Przekąski sprzedają się dobrze, jeżeli są odpowiednio umiejscowione w sklepie. Co ważne, żywność ekologiczna w tym segmencie nie musi odstawać cenowo od produktu konwencjonalnego. Warto walczyć, aby w strefie wyjścia sklepu z żywnością BIO, było możliwie dużo przekąsek. Nie zawsze jest to zadanie łatwe. W niektórych kategoriach produktowych wybór jest wąski
mówi Michał Kapica, prezes warszawskiego Smaku Natury.
Dorośli sięgają często po batony energetyczne, ciasteczka dla diabetyków, alergików, ale też przekąski zupełnie bez cukru czy bez laktozy. Coraz częściej poszukują wytrawnych krakersów czy chlebków, ale też chrupek innych niż kukurydziane
uzupełnia Aneta Sakowicz, właścicielka warszawskiego sklepu Ekologika.
Katarzyna Linoż zwraca uwagę na różnice w preferencjach zakupowych klientów sklepów specjalistycznych i tych, którzy odwiedzają sieci handlowe.
W sklepach specjalistycznych klienci sięgają częściej po przekąski, które mają oryginalną bazę, np. krakersy ze zbóż pełnoziarnistych, z mąki orkiszowej, z dodatkami kurkumy bądź alg. W sieciach sprzedają się bardziej standardowe produkty i smaki, ekologiczne odpowiedniki produktów konwencjonalnych
– mówi.
Batonowy przesyt
Bardzo dobrze rotującą kategorią są wszelkiego rodzaju batony (energetyczne, białkowe, musli etc), których wybór staje się z każdym miesiącem coraz szerszy
– mówi Sylwester Strużyna.
Być może ten asortyment jest już nawet zbyt szeroki, na co zwraca uwagę Michał Kapica:
Wśród batonów, nawet w jakości BIO, jest naprawdę duży wybór.

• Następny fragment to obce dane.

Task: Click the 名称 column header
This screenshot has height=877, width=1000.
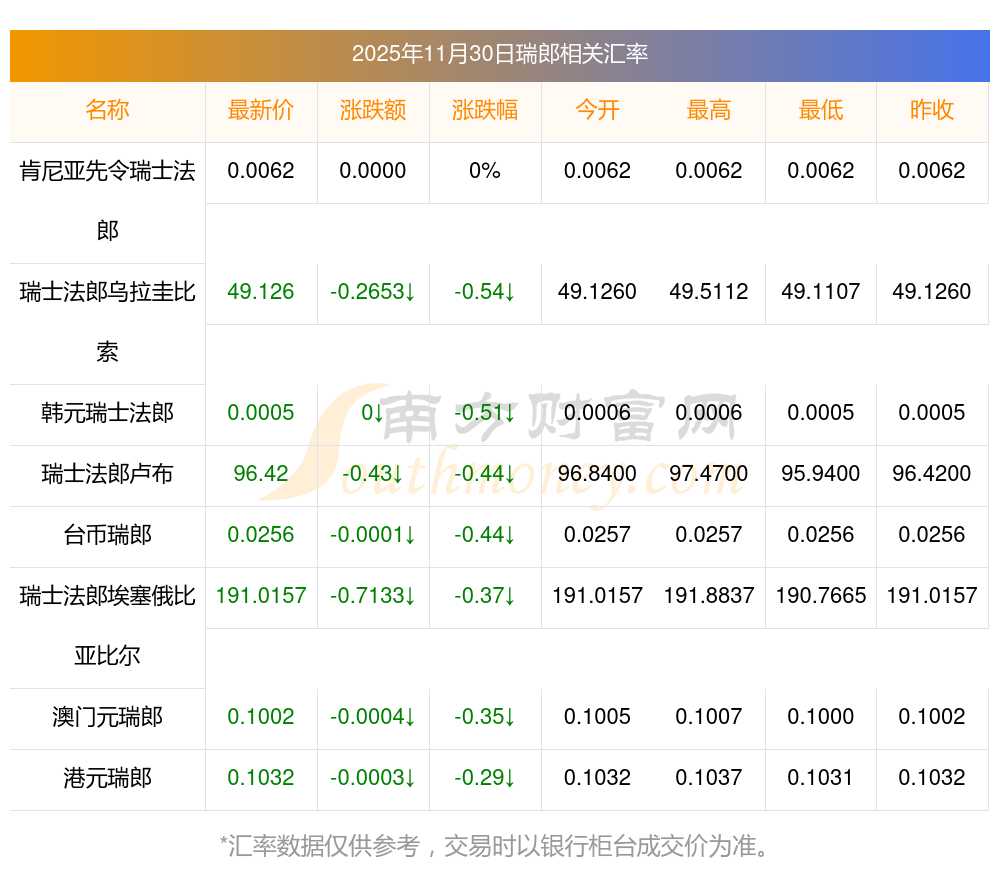Action: (107, 111)
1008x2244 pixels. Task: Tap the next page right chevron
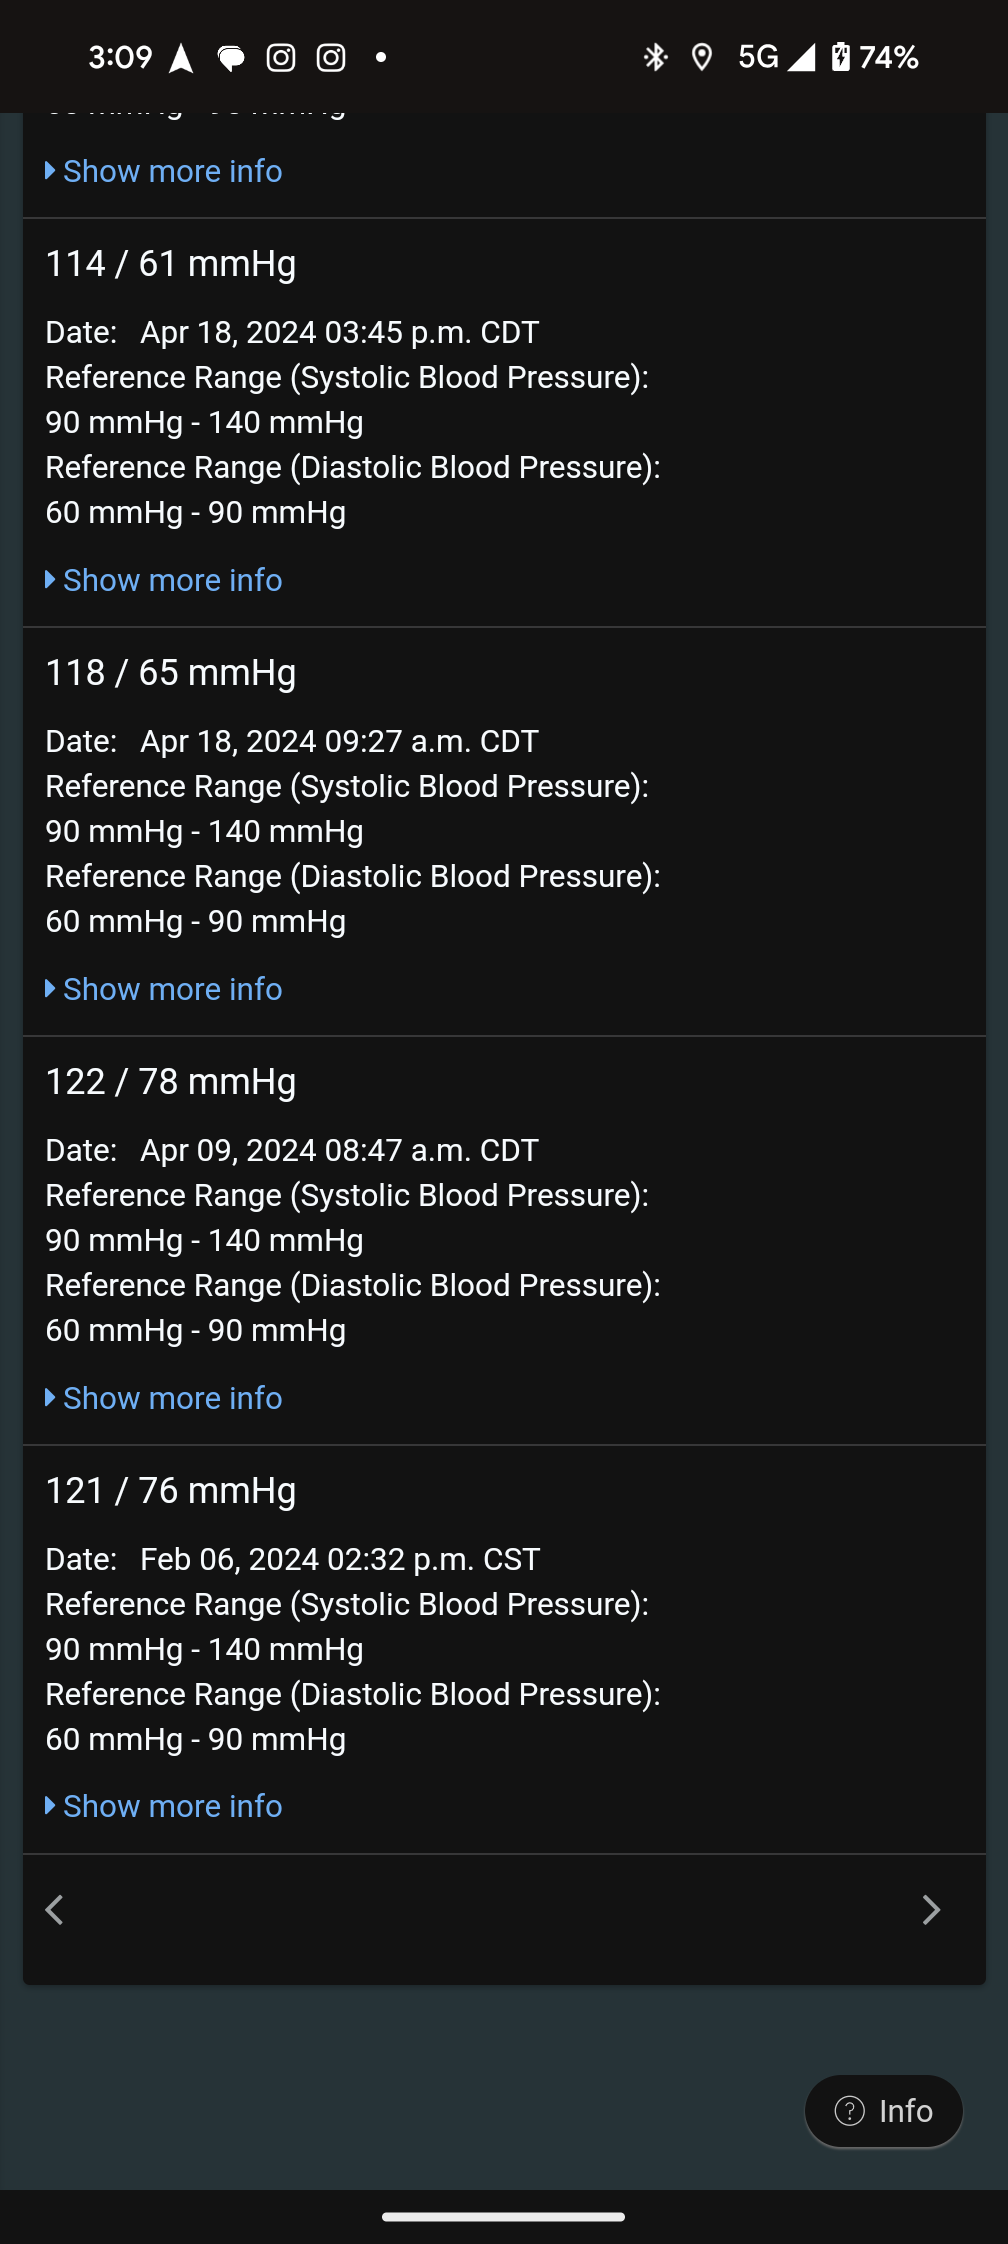click(x=931, y=1910)
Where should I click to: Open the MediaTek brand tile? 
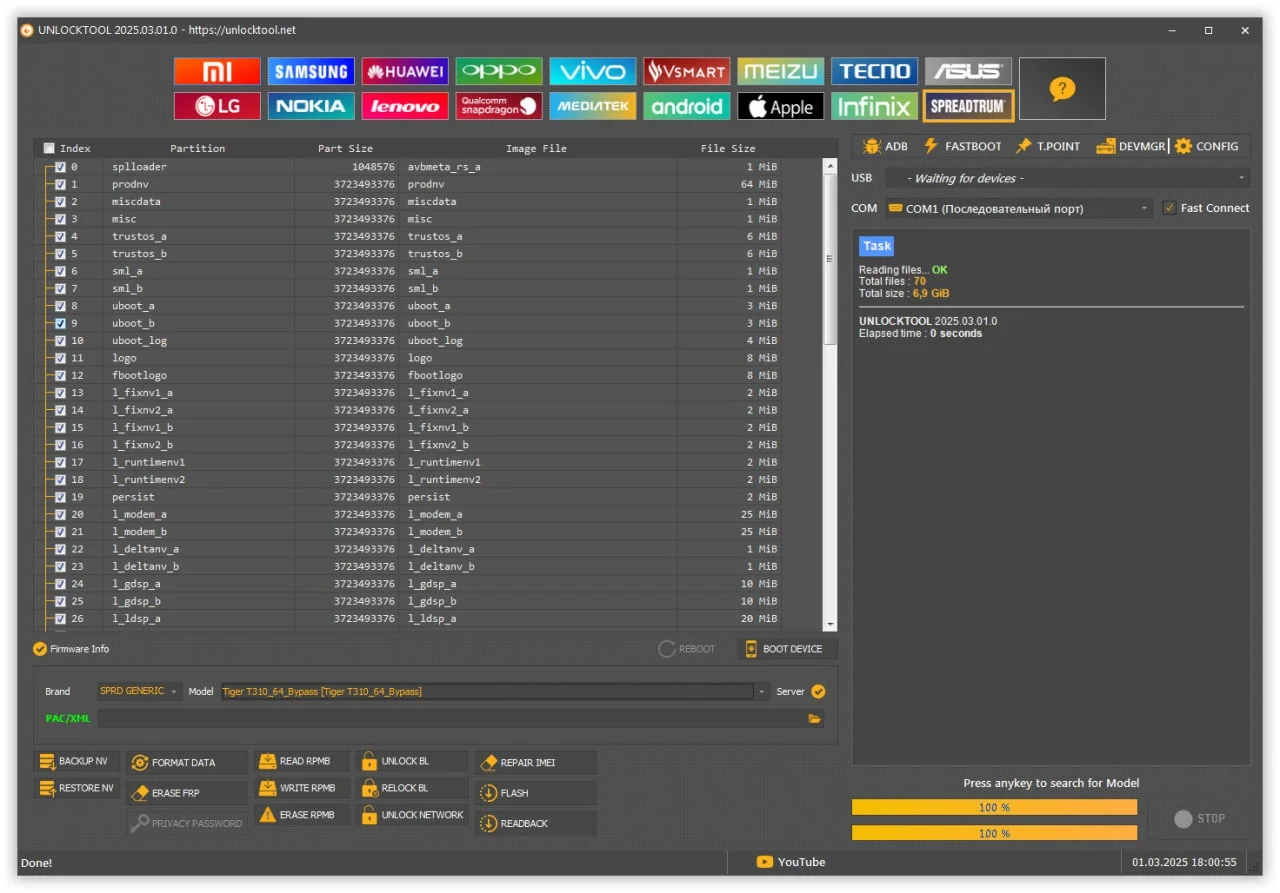coord(593,106)
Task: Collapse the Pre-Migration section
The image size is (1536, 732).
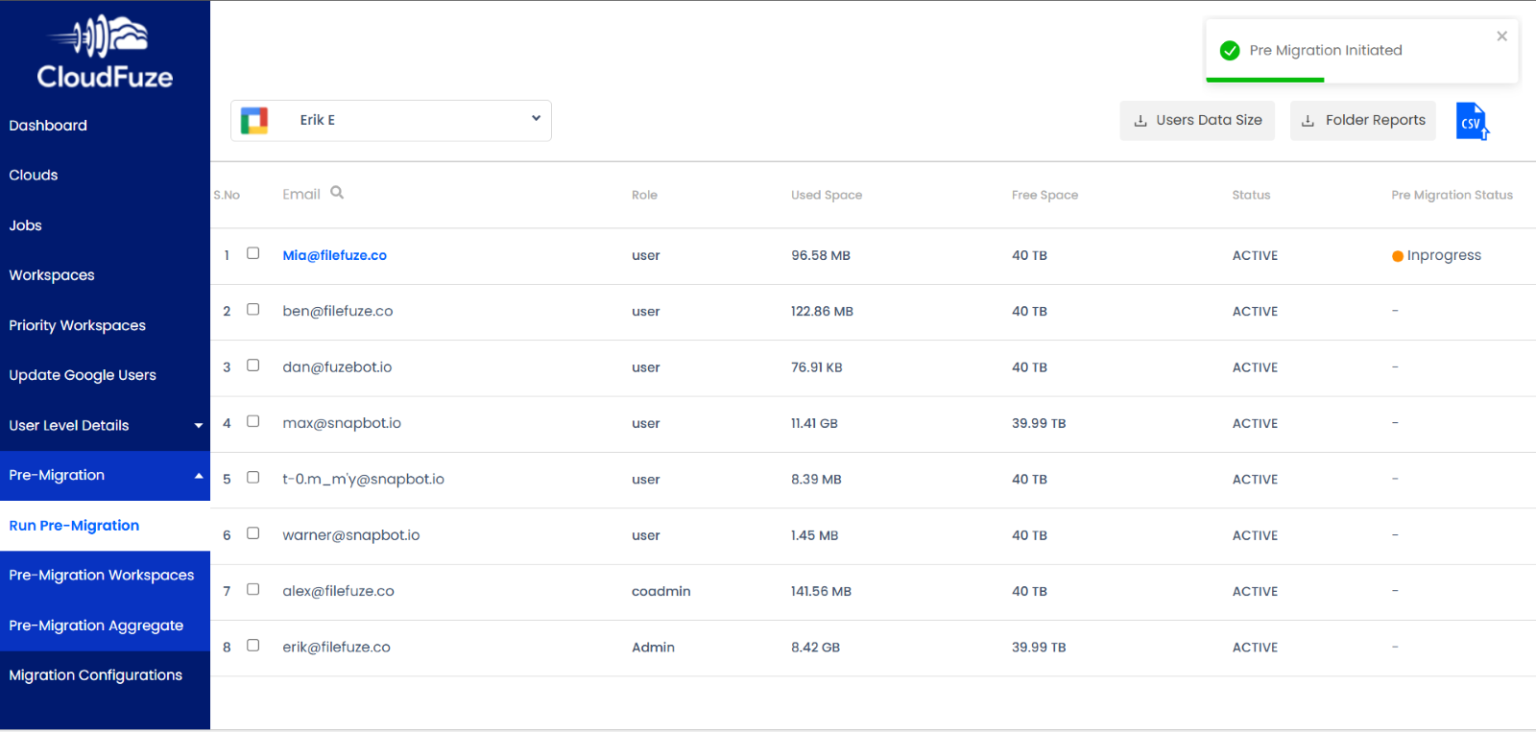Action: tap(198, 475)
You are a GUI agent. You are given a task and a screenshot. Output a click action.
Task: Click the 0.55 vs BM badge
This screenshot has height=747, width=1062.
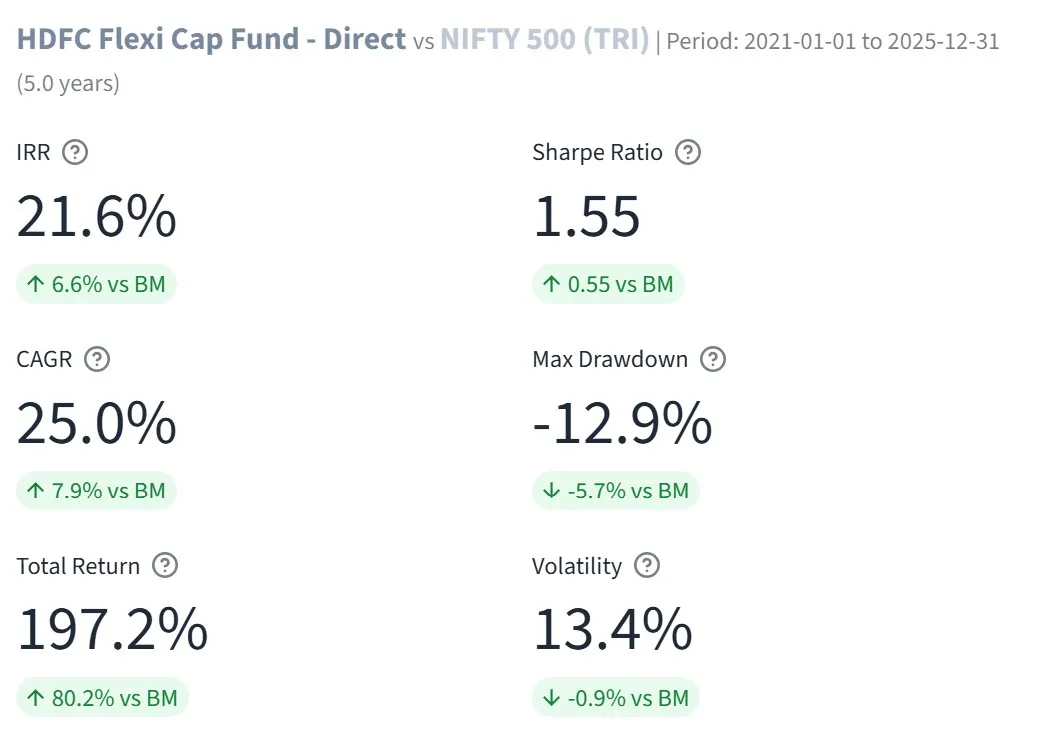click(608, 284)
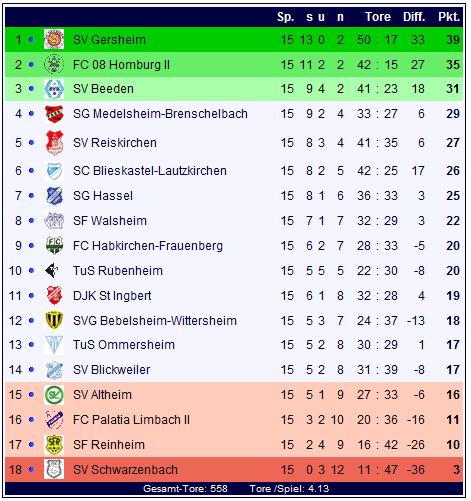
Task: Click the SV Gersheim club crest
Action: click(x=54, y=39)
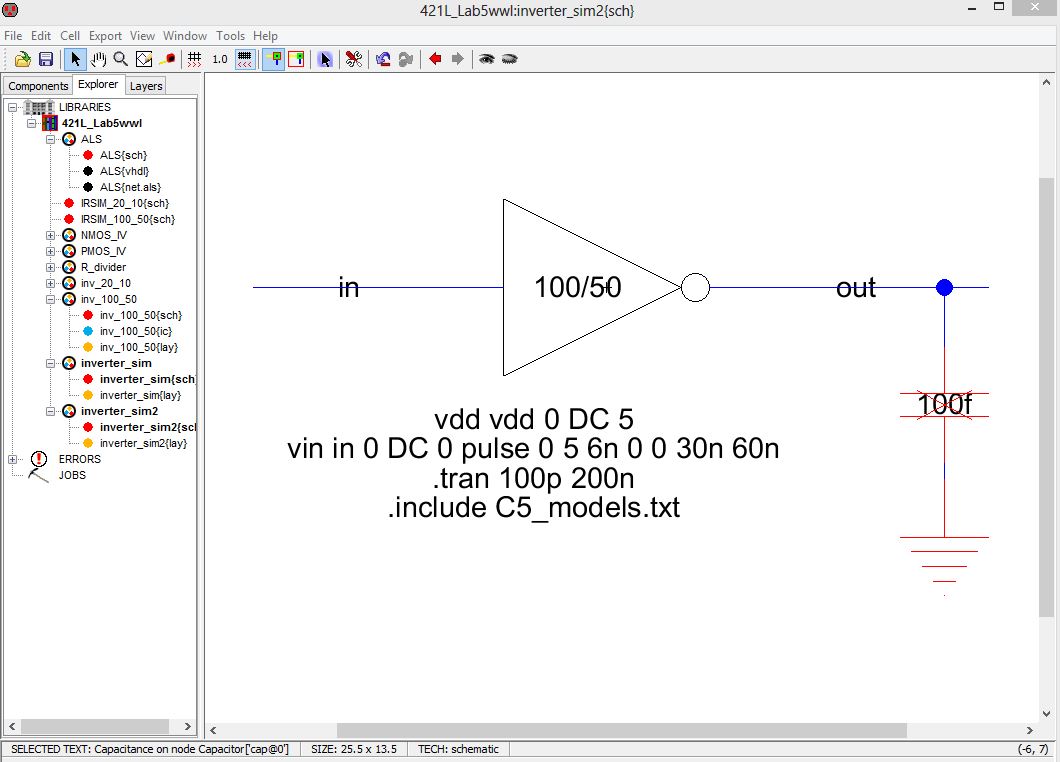Click the red Go Back arrow
1060x762 pixels.
[x=435, y=59]
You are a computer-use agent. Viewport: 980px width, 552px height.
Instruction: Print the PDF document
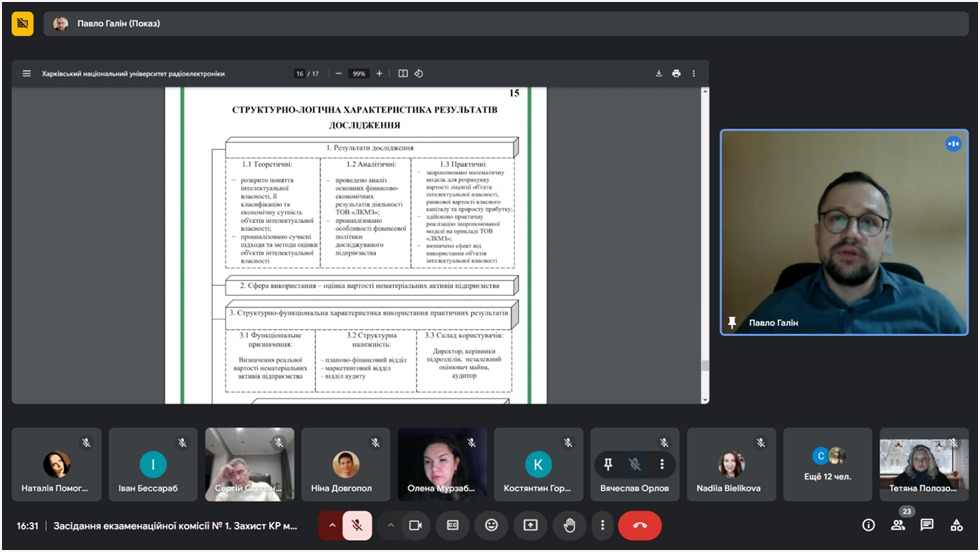coord(677,73)
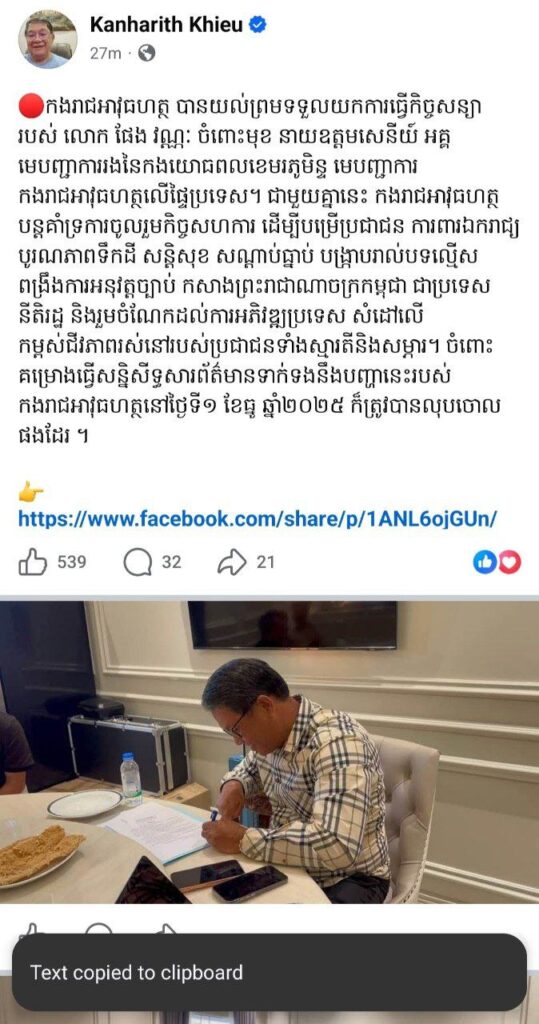View the 539 likes count
The image size is (539, 1024).
[x=71, y=562]
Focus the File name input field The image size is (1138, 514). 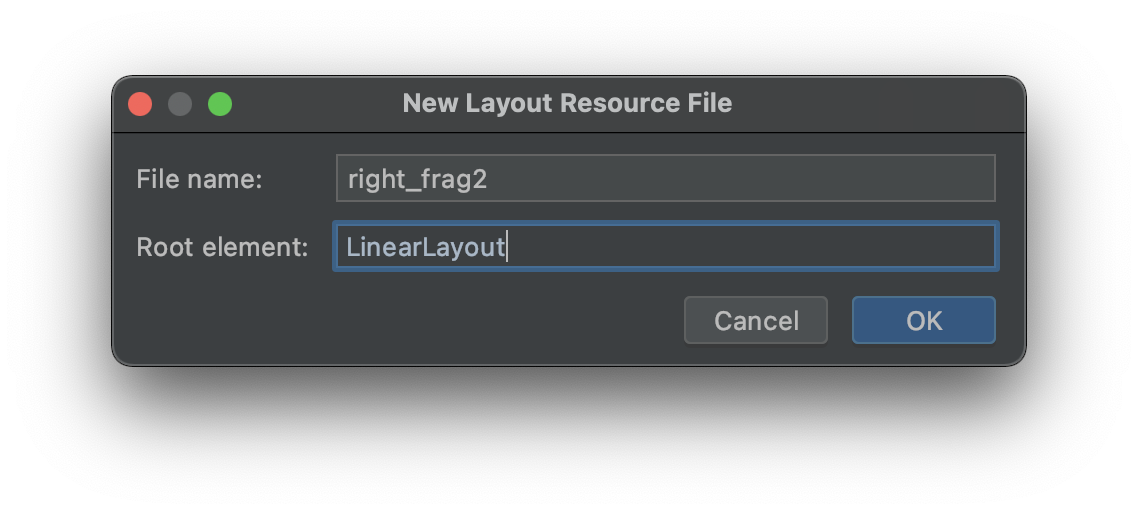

W dodatku produkty są stosunkowo podobne do siebie.
Z kolei Tomasz Krupski zauważa:
W przypadku batonów białkowych problemem jest z kolei duża ilość produktów o stosunkowo niskiej jakości. Psuje to rynek i tworzy zły punkt odniesienia, jeżeli chodzi o cenę.
Jakich ekoprzekąsek brakuje?
Cały czas widzimy niedobory przekąsek zupełnie bez cukru, ale też smacznych. Jak „dorzucimy” do tego, żeby przekąska była jeszcze wegańska, to wybór staje się już bardzo mały, szczególnie że klienci patrzą też na skład. Nie chcą, aby znalazły się tam elementy niepotrzebne
– mówi Aneta Sakowicz.
Sylwester Strużyna dostrzega wolną przestrzeń wśród bakalii w wersji słonej i na ostro, Michał Kapica wymienia ekologiczne odpowiedniki popularnych dropsów i cukierków.
Na rynku konwencjonalnym sprzedaje się dużo tego typu produktów. Nasz lokalny rynek żywności ekologicznej w tym zakresie dopiero raczkuje.
Tomasz Krupski wśród potencjalnych nisz wymienia batony na bazie warzyw, ciastka z dodatkiem warzyw czy przekąsek na bazie warzyw strączkowych. Niedowartościowanym produktem jest według niego także gryka, z której dużo interesujących produktów wytwarza się na Litwie.
Wciąż brakuje ekologicznyej żywności typu instant. Tutaj tkwi ogromny potencjał
– dodaje.
https://biokurier.pl/ekorynek/zywnosc-eko-gotowa-do-spozycia-convenience-to-wciaz-nisza-w-niszy/
Opakowanie zrobi różnicę? Kierunek less waste
Michał Kapica zwraca uwagę na potencjalne szanse dla producentów ekologicznych przekąsek.
Dużą część ceny w przekąskach zajmuje opakowanie. Tutaj jest szansa dla ekoproducentów, którzy produkują na mniejszą skalę, aby wyjść z opakowaniami ekologicznymi. Jest to dla nich łatwiejszy ruch niż dla potentatów.
Dodatkowo trafiają do konsumentów, którzy taki ruch nie tylko docenią, ale też go oczekują.